First clustering result

clst2

Second clustering result

Value

Vector of agreement values


Calculate agreement between two clustering results with known number of clusters

Description

Calculate agreement between two clustering results with known number of clusters

Usage

agreement_nk(clst1, clst2, nk)

Arguments

clst1

First clustering result

clst2

Second clustering result

nk

Number of clusters

Value

Vector of agreement values


Multi-Method Ensemble Clustering with Graph-based Consensus

Description

Implements ensemble clustering by combining multiple clustering methods (k-means, hierarchical, and spectral clustering) using a graph-based consensus approach.

Usage

ensemble.cluster.multi(
  x,
  k_km,
  k_hc,
  k_sc,
  n_ref = 3,
  B = 100,
  hc.method = "ward.D",
  dist_method = "euclidean"
)

Arguments

x

data.frame or matrix where rows are observations and columns are features

k_km

number of clusters for k-means clustering

k_hc

number of clusters for hierarchical clustering

k_sc

number of clusters for spectral clustering

n_ref

number of reference distributions for stability assessment (default: 3)

B

number of bootstrap samples for stability estimation (default: 100)

hc.method

hierarchical clustering method (default: "ward.D")

dist_method

distance method for spectral clustering (default: "euclidean")

Details

This function implements a multi-method ensemble clustering approach that: 1. Applies multiple clustering methods (k-means, hierarchical, spectral) 2. Assesses stability of each clustering through bootstrapping 3. Constructs a weighted bipartite graph representing all clusterings 4. Uses fast greedy community detection for final consensus

Value

A list containing:

membership

Final cluster assignments from ensemble consensus

k_consensus

Number of clusters found in consensus

individual_results

List of results from individual clustering methods

stability_measures

Stability measures for each method

graph

igraph object of the ensemble graph

Examples

data(iris)
df <- iris[,1:4]
result <- ensemble.cluster.multi(df, k_km=3, k_hc=3, k_sc=3)
plot(df[,1:2], col=result$membership, pch=16)

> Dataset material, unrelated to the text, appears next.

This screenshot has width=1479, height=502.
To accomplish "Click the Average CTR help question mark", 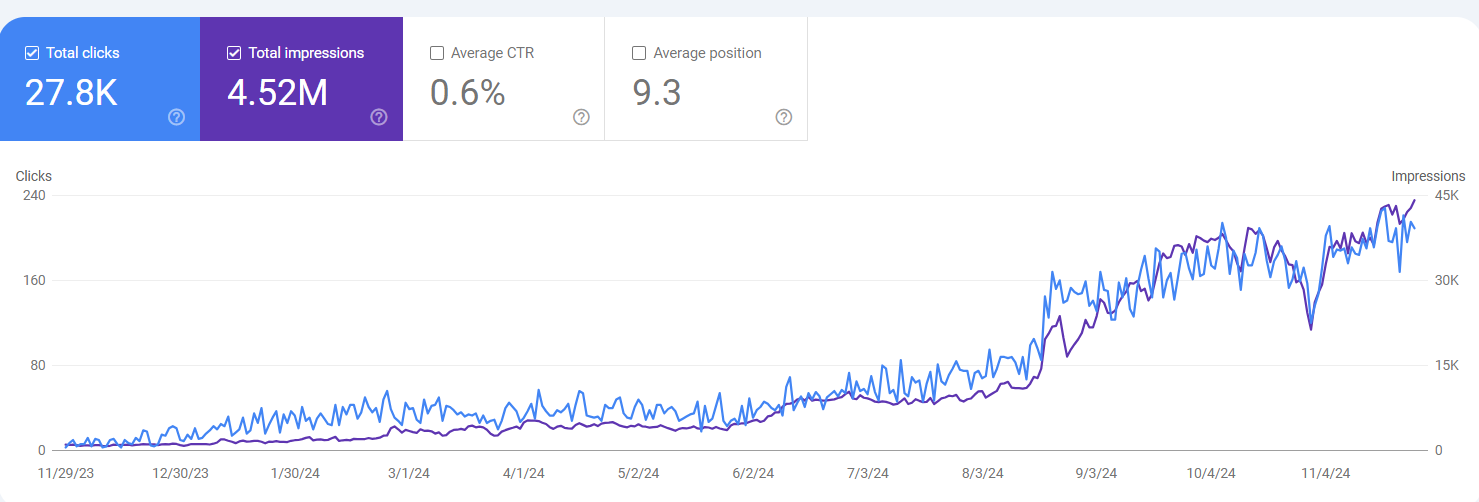I will coord(581,117).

Estimate the stability of a clustering based on non-parametric bootstrap out-of-bag scheme, with option for subsampling scheme

Description

Estimate the stability of a clustering based on non-parametric bootstrap out-of-bag scheme, with option for subsampling scheme

Usage

esmbl.stability(
  x,
  k,
  scheme = "kmeans",
  B = 100,
  hc.method = "ward.D",
  cut_ratio = 0.5,
  dist_method = "euclidean"
)

Arguments

x

data.frame of the data set where rows are observations and columns are features

k

number of clusters for which to estimate the stability

scheme

clustering method to use ("kmeans", "hc", or "spectral")

B

number of bootstrap re-samples

hc.method

hierarchical clustering method (default: "ward.D")

cut_ratio

ratio for subsampling (default: 0.5)

dist_method

distance method for spectral clustering (default: "euclidean")

Details

This function estimates the stability through out-of-bag observations It estimate the stability at the (1) observation level, (2) cluster level, and (3) overall.

Value

membership

vector of membership for each observation from the reference clustering

obs_wise

vector of estimated observation-wise stability

clust_wise

vector of estimated cluster-wise stability

overall

numeric estimated overall stability

Smin

numeric estimated Smin through out-of-bag scheme

Author(s)

Tianmou Liu

Examples

set.seed(123)
data(iris)
df <- iris[,1:4]
result <- esmbl.stability(df, k=3, scheme="kmeans")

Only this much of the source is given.